Davis was the final decision-maker on every football matter, and his son, Mark, now becomes the controlling partner in ownership. With the Raiders lacking a general manager, and Al Davis calling the shots, coaching contracts stipulated the coach reported directly to ownership, and not anyone in football operations. Jackson has brought a new energy to the team and the Raiders have a mojo going now that they won't want to interrupt. Jackson is a big part of that, and he surely will have an influence on personnel for the duration of this season.

Mark Davis lacks his father's football résumé and acumen, and it's almost impossible to bring in a new GM on the fly. Jackson and his staff were already bringing in players for visits and working the waiver wire -- Trevor Pryce and Alex Brown worked out for the Raiders on Friday, for example -- and that's unlikely to change. I'm not sold the Raiders pursue a big fish like a Bill Parcells, and indeed some titles could be altered and roles tweaked, but Jackson could assume a strong voice in helping shape the roster into the future.

The Davis family always had a deep relationship with John Madden, and he could end up making suggestions in a consultant role as to how to reshape the front office. However, these next 12 weeks could be quite an audition for Jackson with this upstart team that's 3-2 and hasn't lost a division game since 2009.

First coach to go?

It looked like the Chiefs' Todd Haley might be under the most early-season scrutiny, with the Dolphins' Tony Sparano nipping at his heels. But with the Jaguars' brutal start and all the consideration given in recent years to letting Jack Del Rio go, you can't help but think a change could be coming, perhaps within a few weeks.

It's tough to win with a rookie quarterback, and Blaine Gabbert has had his struggles, but Jacksonville had some strengths coming into the season -- robust run game, young defensive line rounding into shape -- and little has gone right.
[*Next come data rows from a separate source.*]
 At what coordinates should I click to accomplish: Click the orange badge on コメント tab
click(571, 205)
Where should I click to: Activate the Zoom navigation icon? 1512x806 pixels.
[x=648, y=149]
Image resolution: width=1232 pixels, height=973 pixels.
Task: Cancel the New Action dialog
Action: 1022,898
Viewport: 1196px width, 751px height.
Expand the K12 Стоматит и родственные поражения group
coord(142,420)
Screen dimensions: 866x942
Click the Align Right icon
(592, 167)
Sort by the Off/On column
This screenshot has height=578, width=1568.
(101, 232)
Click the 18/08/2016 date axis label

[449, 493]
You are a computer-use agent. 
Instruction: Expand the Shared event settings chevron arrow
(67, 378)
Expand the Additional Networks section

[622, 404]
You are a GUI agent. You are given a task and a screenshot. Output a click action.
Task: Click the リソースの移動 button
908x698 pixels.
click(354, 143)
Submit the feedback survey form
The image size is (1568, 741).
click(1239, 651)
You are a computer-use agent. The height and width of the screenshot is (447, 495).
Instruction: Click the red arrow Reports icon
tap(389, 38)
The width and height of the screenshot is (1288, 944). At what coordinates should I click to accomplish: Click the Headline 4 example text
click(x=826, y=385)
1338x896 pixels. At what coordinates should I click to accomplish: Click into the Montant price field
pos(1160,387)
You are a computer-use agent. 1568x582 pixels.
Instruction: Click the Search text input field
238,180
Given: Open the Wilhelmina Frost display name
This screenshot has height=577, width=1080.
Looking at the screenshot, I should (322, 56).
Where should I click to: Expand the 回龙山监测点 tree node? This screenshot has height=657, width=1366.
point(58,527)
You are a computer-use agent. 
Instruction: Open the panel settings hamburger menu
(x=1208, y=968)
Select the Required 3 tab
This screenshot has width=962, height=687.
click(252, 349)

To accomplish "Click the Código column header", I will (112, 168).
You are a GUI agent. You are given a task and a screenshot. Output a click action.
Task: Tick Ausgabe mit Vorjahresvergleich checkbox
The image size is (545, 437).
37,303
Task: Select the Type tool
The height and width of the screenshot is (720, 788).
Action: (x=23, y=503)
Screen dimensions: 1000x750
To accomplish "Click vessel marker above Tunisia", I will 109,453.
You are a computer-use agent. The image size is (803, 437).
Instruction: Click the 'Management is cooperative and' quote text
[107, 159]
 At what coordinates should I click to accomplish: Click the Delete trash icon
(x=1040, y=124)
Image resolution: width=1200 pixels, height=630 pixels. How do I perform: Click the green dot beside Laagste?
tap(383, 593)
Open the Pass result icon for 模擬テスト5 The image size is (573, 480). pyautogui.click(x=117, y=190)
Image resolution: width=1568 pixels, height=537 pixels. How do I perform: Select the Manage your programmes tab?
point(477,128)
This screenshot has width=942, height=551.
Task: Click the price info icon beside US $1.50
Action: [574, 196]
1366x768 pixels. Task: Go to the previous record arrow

They've lost four in a row and have been outscored 115-59. The Jaguars also have Dirk Koetter, who merited head-coaching consideration elsewhere in recent years, on staff. Having Koetter serve in an interim role -- like Leslie Frazier and Jason Garrett a year ago -- could lead to a permanent change, especially with the development of Gabbert and that offense so vital.


» How about Alex Smith? He's third in the NFL with a 104 passer rating and a 7-to-1 TD/INT ratio. He's sixth in completion percentage. Sure, it's not a big vertical offense and it's more dink and dunk, but if Smith continues this type of game management the 49ers might well run away with the NFC West. They've won four games, and if they manage to win four more, I figure they take that division.

» The Jets continue to play a lot of seven-defensive back sets -- due to a lack of play-making linebackers -- but it's going to continue to leave them vulnerable against the run. I know the Jets have struggled before, but getting this turned around could be Rex Ryan's biggest test yet.

» Anyone else see that stat with Tom Brady throwing his first career red-zone interception at home, which occurred Sunday. He has a 91-to-1 ratio in those situations in his career. Unreal.

» The Chargers continue to look lethargic and willing to play down to the level of any opponent. They're nursing a lot of injuries and the bye comes at the right time for them health-wise, particularly for stud tight end Antonio Gates. I need to see some signs of life and a willingness to put teams away before I buy into them as a real Super Bowl contender.


» The Seahawks love rookie receiver Doug Baldwin. Coaches rave about everything with him. He could be this year's Mike Williams as an improbable breakthrough player. Quarterbacks there love throwing him the ball, I can tell you that much. Bigger role each week.

» The Raiders are excited to get Louis Murphy back, likely this week. He is Jason Campbell's go-to guy. And, quietly, Darrius Heyward-Bey is making an impact, and his speed is finally manifesting itself on the field. He has 11 receptions for 214 yards the past two weeks (19.5 yards per catch), with a touchdown and three plays of 25 yards or longer. He had two receptions of 25 yards or longer in his previous 28 games.